## ASSIGNMENT
Copy out each line below that has the word "This" in it.

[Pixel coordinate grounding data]

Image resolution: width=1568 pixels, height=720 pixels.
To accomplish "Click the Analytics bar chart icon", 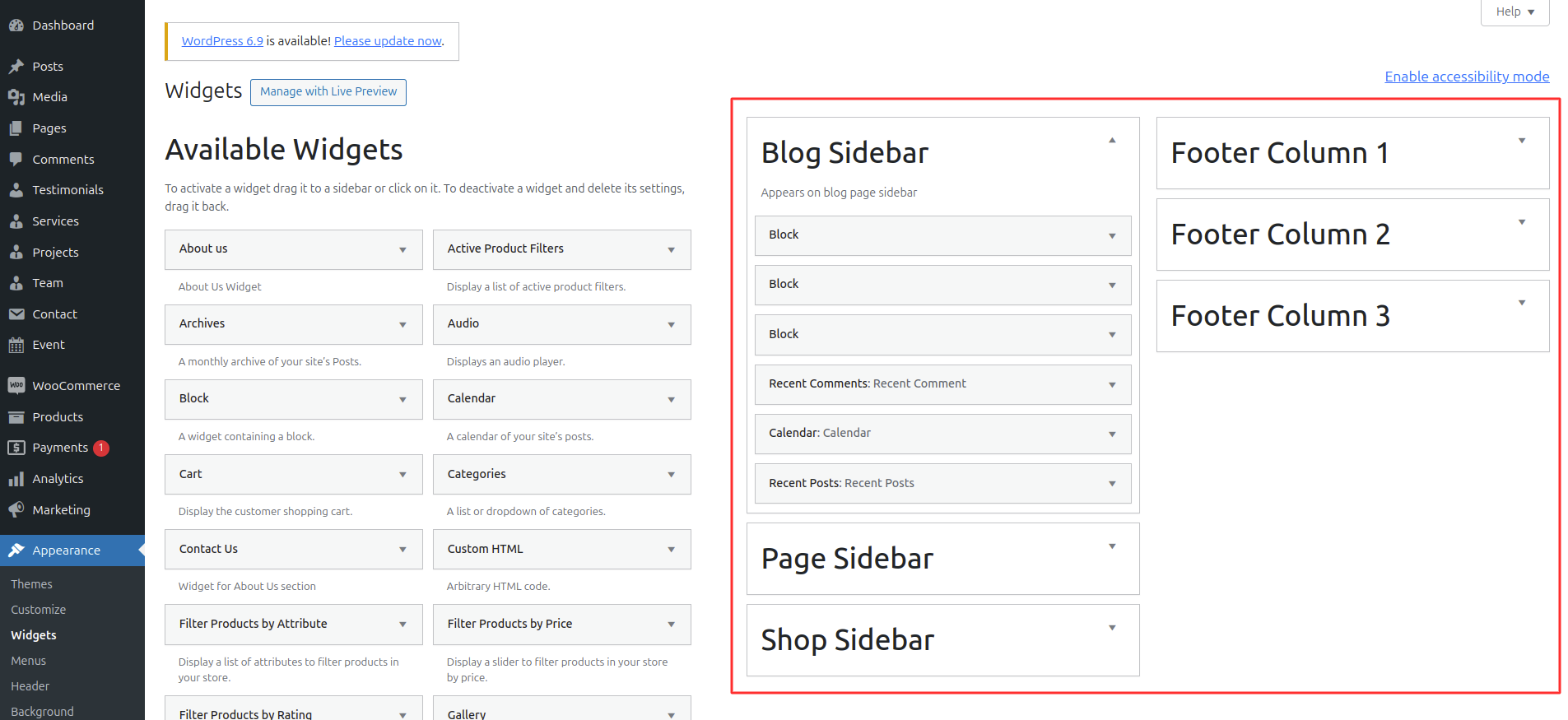I will pyautogui.click(x=16, y=479).
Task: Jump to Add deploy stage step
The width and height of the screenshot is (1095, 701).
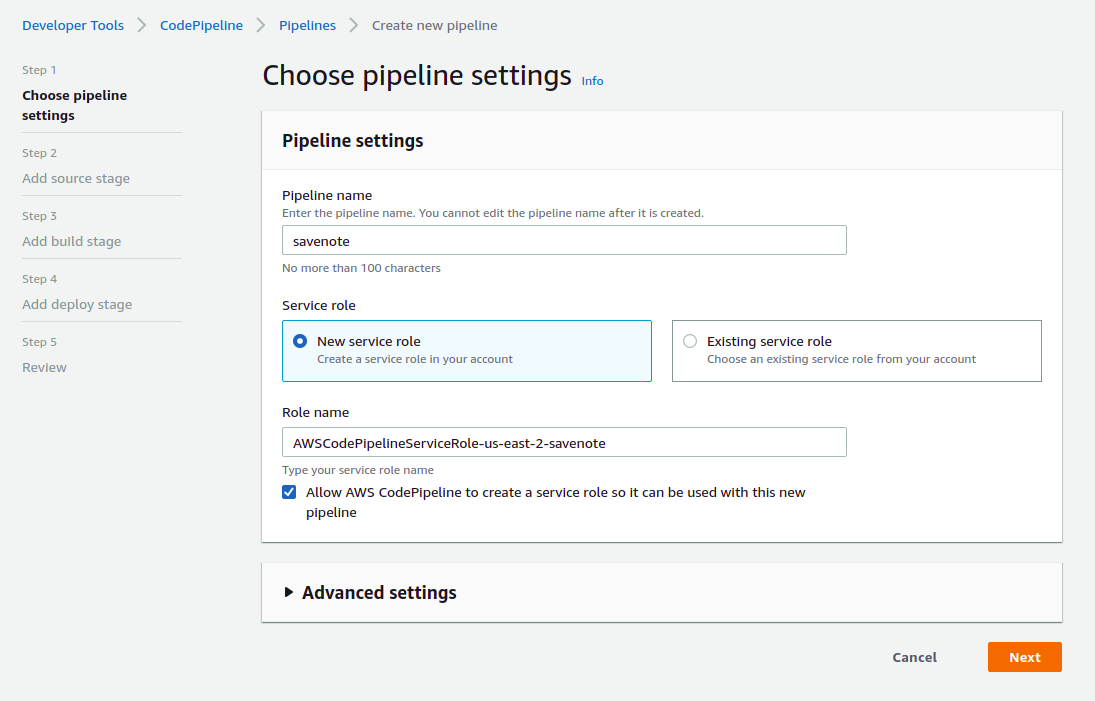Action: tap(77, 304)
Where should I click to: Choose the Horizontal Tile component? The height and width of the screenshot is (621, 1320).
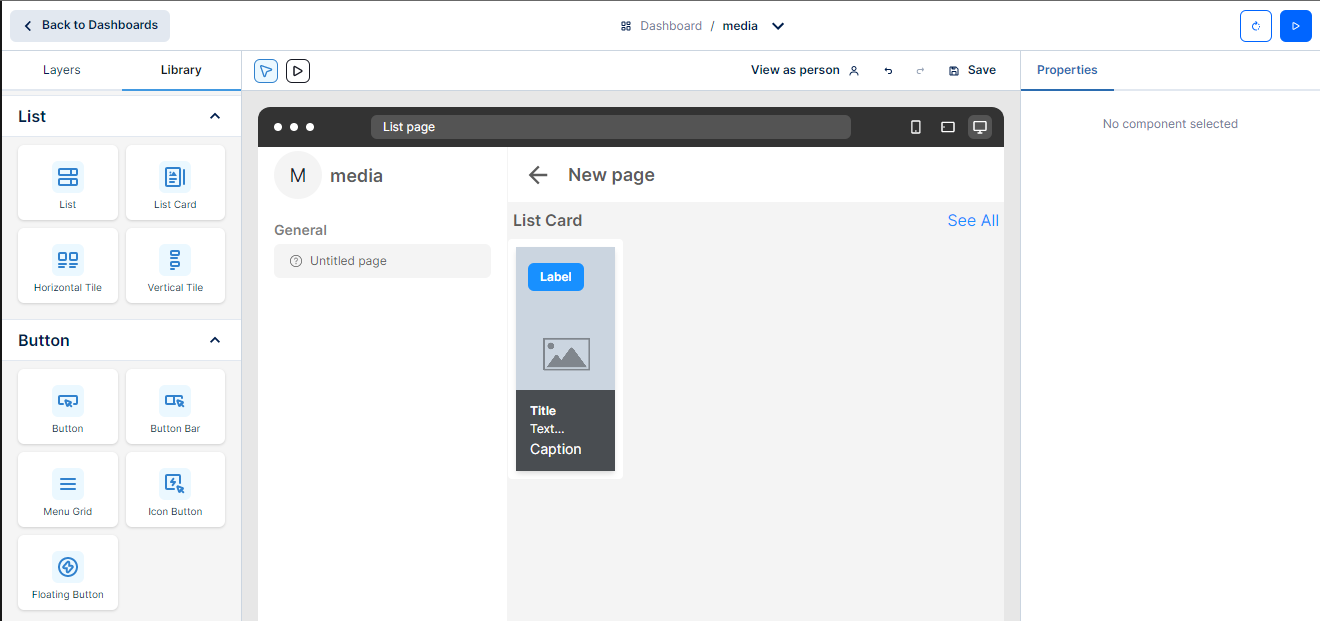tap(68, 266)
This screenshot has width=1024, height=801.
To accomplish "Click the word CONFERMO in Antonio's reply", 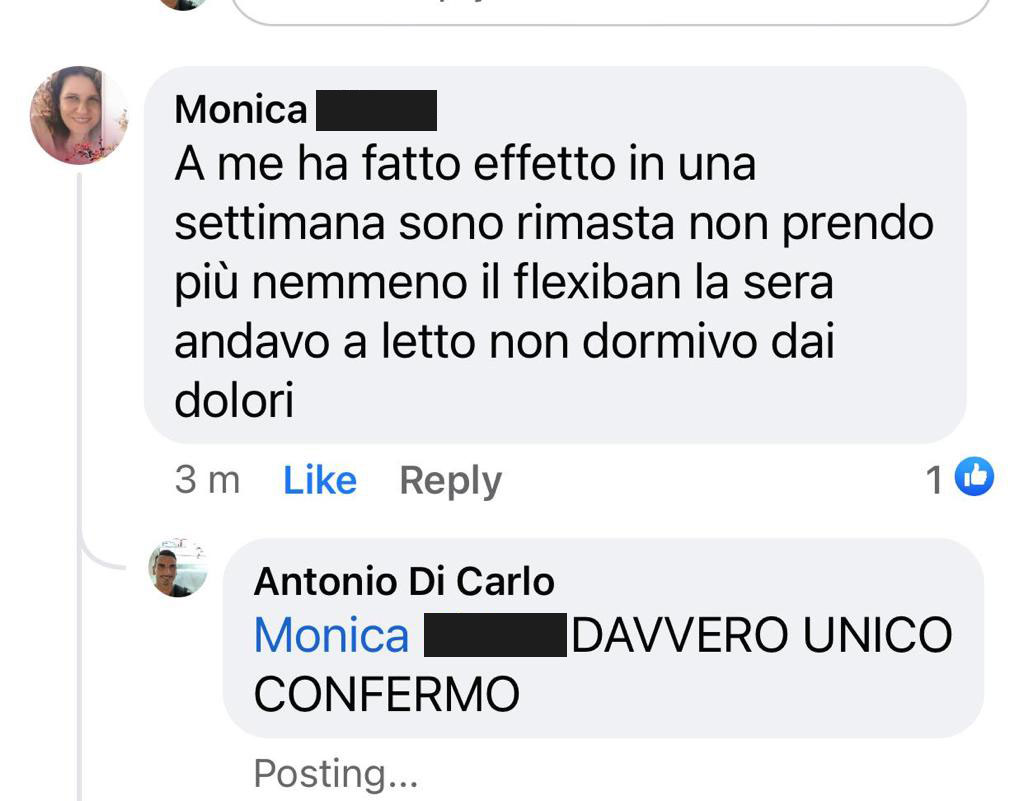I will point(387,695).
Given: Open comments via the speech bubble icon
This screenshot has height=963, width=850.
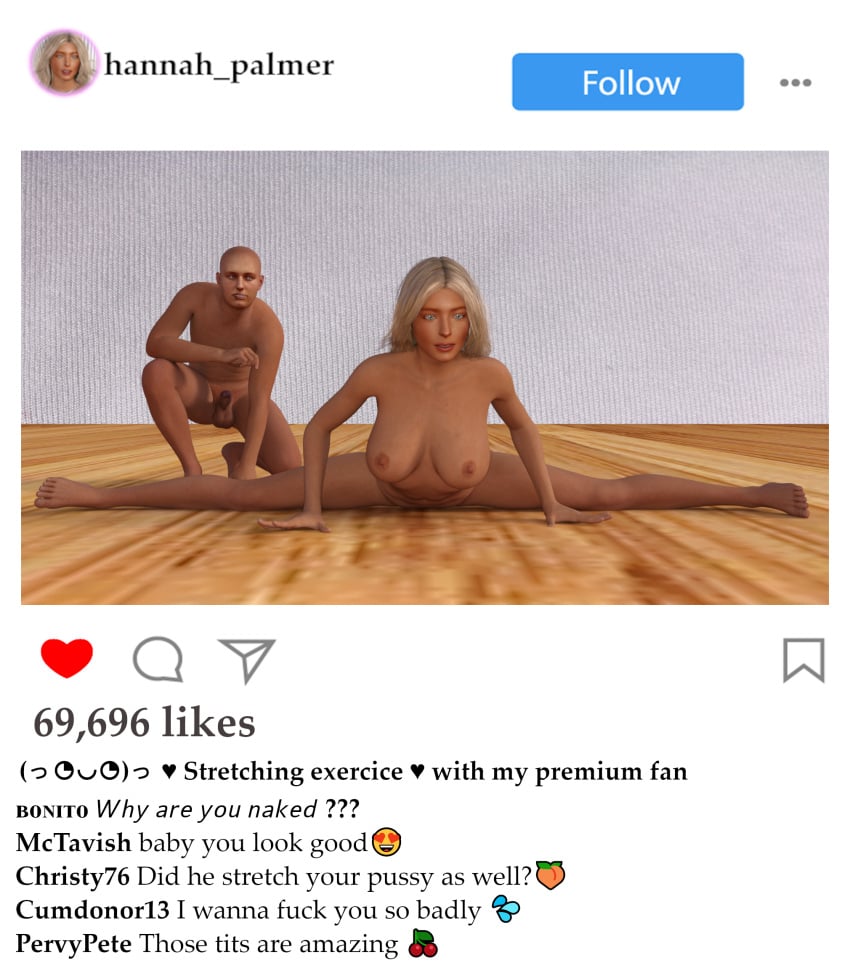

## WRITTEN SOLUTION
This screenshot has width=1024, height=801.
This screenshot has height=963, width=850.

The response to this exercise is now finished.